Revenue headroom is essentially the surplus that authorities make on rental income after paying their bills. Waverley Council, which campaigned vigorously for the self-financing regime, has immediate plans to spend its £4 million revenue surplus on house building and refurbishment programmes - something it was unable to do under the HRA.
Not all local authorities will be so quick off the mark, according to Matthew Warburton, policy advisor for the Association of Retained Council Housing, which represents around half the self-financing authorities. ‘There is a certain amount of caution,’ he says. ‘They don’t want to take risks until they are used to working with these arrangements.’
He predicts that most authorities will focus on refurbishment programmes before embarking on ambitious building programmes. ‘I think first of all, most councils will take the opportunity to catch up on repairs to existing stock which they couldn’t do previously.’
Proceeding with caution
John Whitehouse, associate director at consultancy Sector, agrees that some councils are taking a careful approach.
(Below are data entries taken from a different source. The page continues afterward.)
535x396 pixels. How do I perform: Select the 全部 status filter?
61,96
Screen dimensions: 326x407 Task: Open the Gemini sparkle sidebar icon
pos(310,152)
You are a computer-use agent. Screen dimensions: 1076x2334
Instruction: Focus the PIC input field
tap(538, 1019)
Some tenants may have to wait some time before feeling the benefits of the new self-financing regime, he adds.
‘They [councils] are prepared for the self-financing regime but I am not convinced they are geared up to spend any additional resources. In the immediate future we will see little change.’
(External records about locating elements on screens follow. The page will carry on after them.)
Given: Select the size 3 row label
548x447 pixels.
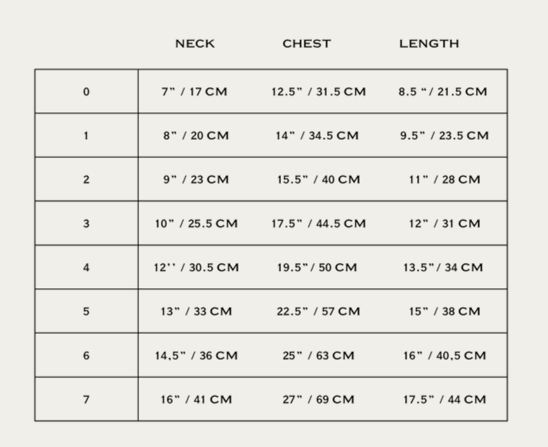Looking at the screenshot, I should point(87,224).
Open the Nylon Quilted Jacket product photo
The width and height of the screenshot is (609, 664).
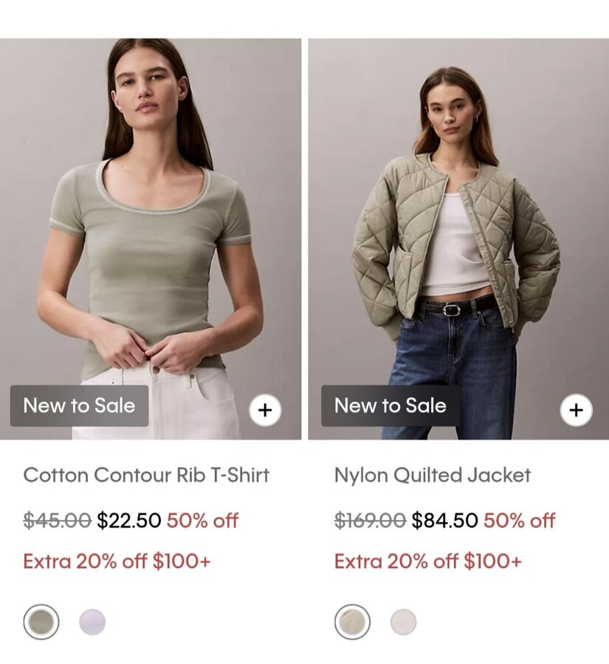(458, 239)
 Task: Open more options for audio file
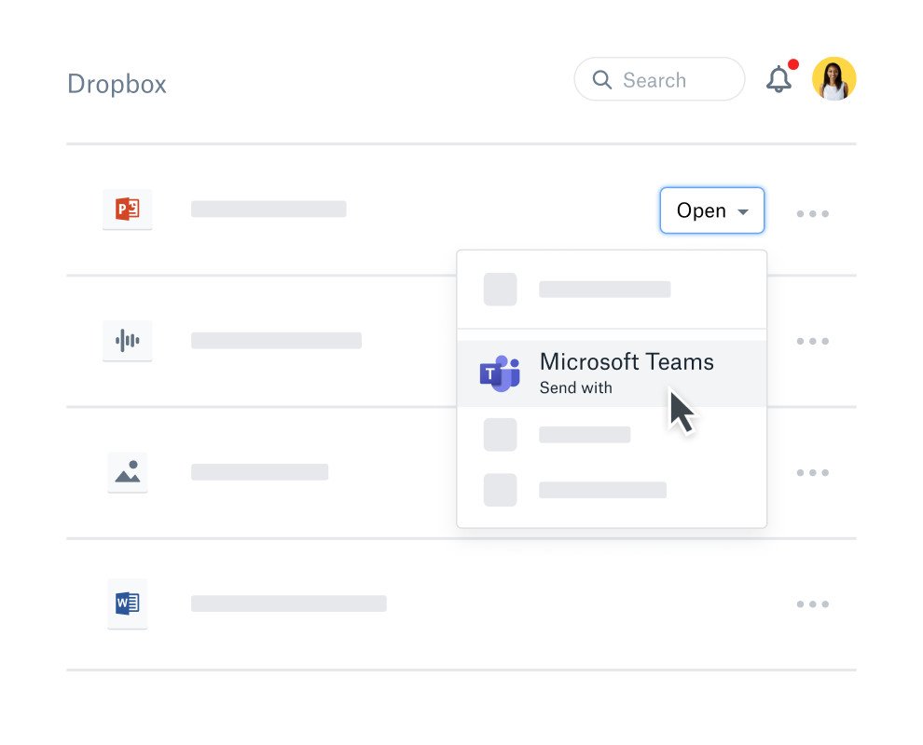[x=812, y=342]
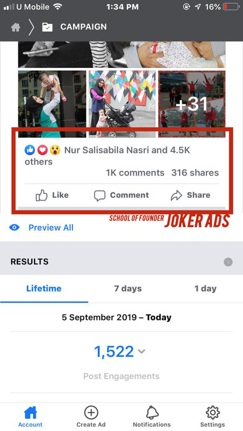The width and height of the screenshot is (243, 431).
Task: Open Notifications bell icon
Action: point(152,413)
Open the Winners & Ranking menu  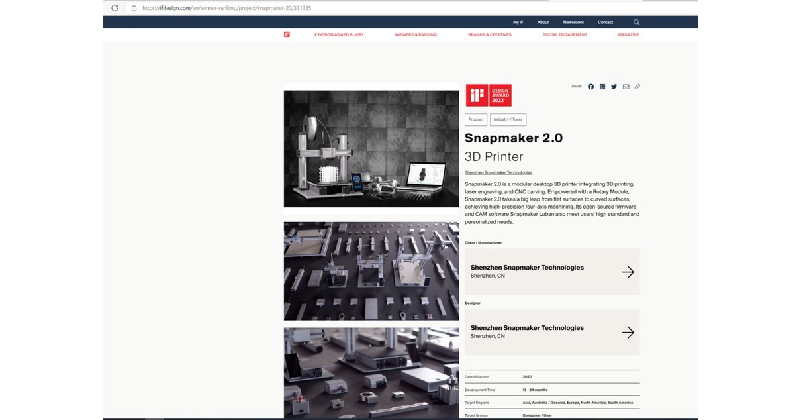[416, 34]
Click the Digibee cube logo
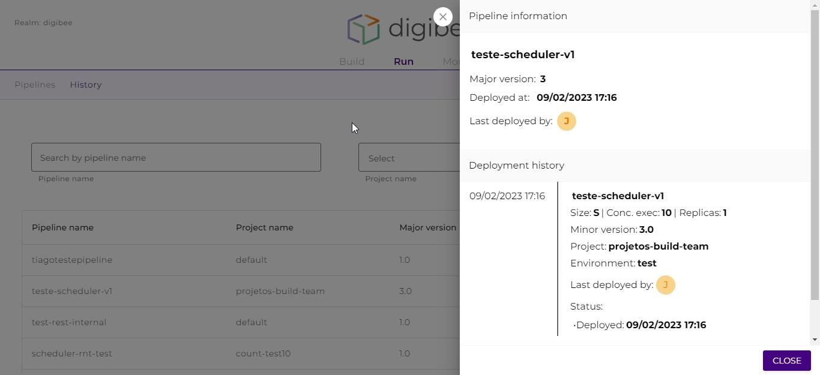 tap(364, 29)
While all local authorities must have their business plans agreed before 28 March, many are yet to work out the finer details, such as where surplus revenue or new loans will be spent. Lincoln Council, for example, will first quiz its tenants about what they want before setting its plan in stone.
A rise in building
The CIH’s Mr Partridge thinks local politicians’ enthusiasm for new homes could, however, prompt a quick-sharp rise in the number embarking on building programmes. The 22 local authorities which have already begun house building programmes will shoot up to 122 within the next three to five years, he predicts.
‘A very great number of authorities could be building [new homes] within the next few years,’ he says. ‘I think the appetite is there, even in the smallest districts.’
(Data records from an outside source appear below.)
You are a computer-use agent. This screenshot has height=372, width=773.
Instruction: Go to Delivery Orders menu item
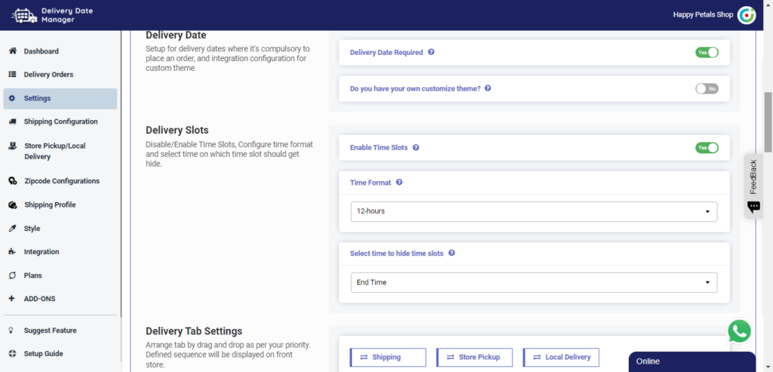(x=48, y=75)
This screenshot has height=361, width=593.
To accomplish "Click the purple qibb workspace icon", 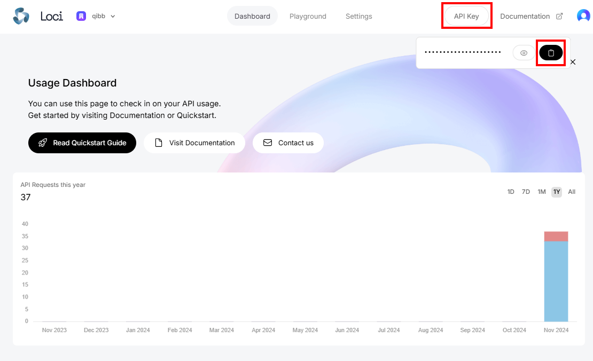I will click(x=81, y=16).
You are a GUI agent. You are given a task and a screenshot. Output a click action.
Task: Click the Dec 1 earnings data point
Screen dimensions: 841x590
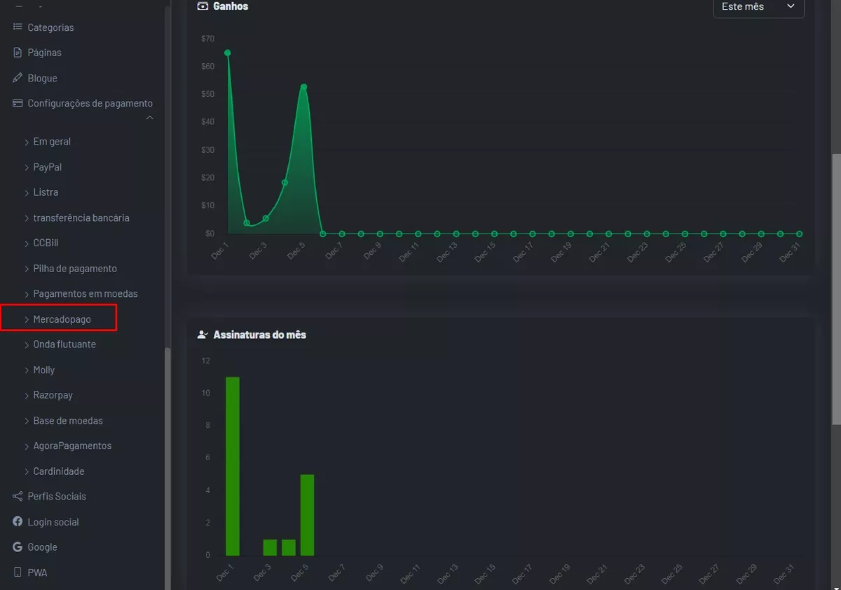pos(227,53)

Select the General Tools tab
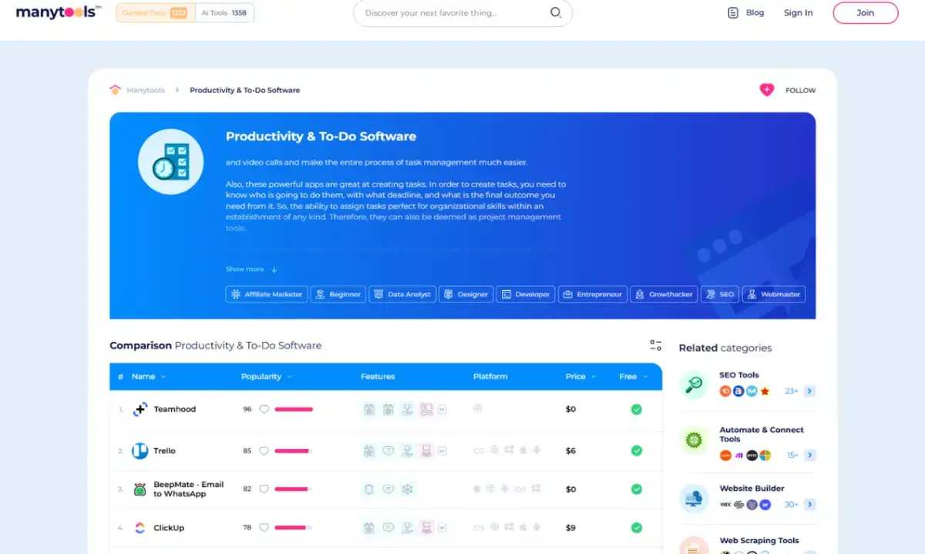(155, 13)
Regeneration and development is likely to be the most popular of the four main areas into which councils channel their resources, believes
Mr Partridge: ‘It is the one that lights up members’ eyes’. Surplus cash could also be used to introduce new services, make existing homes more eco-friendly or pay off debt, he adds.
One authority which has already put a number on the new homes it will build is Cambridge. The city hopes to build 250 properties over the first five years of its business plan. This will be funded in part by its £16 million borrowing headroom.
Julia Hovells, finance and business manager at the city authority describes the self-financing regime as a new territory. ‘The big difference for local authorities is the move from annual settlements from the government in the national HRA financing system to an environment where you know what your debt is from day one so you are able to plan more effectively to meet local needs.’
Waverley Council is also planning to make the most of its new found freedom - it’s venturing into previously unexplored worlds.
‘We were so used to having no money to spend. Now we have the opportunity to invest in our stock and increase it,’ sums up Angela Smithers, head of housing at Waverley. ‘We will be a bit busy.’
Number of homes: Just under 38,800
Debt paid by the government: £200 million
Headroom: £126 million
The capital’s largest local authority landlord appears to be one of the biggest winners from the self-financing regime - on paper at least. Official calculations assume Southwark Council has the capacity to borrow up to £126 million to fund new homes and refurbishment schemes.
There are two factors undermining this superficial assumption. First, the authority is still lumbered with relatively expensive repayments on loans taken out for its house building spree in the 1960s and 1970s. ‘We are paying a higher interest rate than anyone else because of the time that we got the money [due to high interest rates fuelled by oil prices and government spending],’ explains Ian Wingfield, cabinet member for housing management at Southwark. ‘And now is probably not the best time to refinance’.
The London borough is also hampered by historically low rents. It will be some time before its rental income makes increased borrowing a possibility.
‘Our baseline is unable to support the cost of any additional borrowing for the next five years at least,’ Mr Wingfield says. ‘We are not opposed to the system but we are one of the few authorities where it is going to be pernicious in the short term.’
Number of homes: 4,884
Debt payment to government: £188.8 million
This Surrey authority was at the vanguard of efforts to dump the former housing revenue account regime. A look at its business plan reveals how its campaign has paid off. Under the HRA subsidy system, Waverley returned more than half its rental income, around £12.5 million, to the Treasury. Loan repayments on its £188.8 million debt will cost around £8 million, leaving it with a £4 million surplus. This makes Waverley a good example of an authority for which the new system delivers ‘revenue’ headroom but no borrowing headroom.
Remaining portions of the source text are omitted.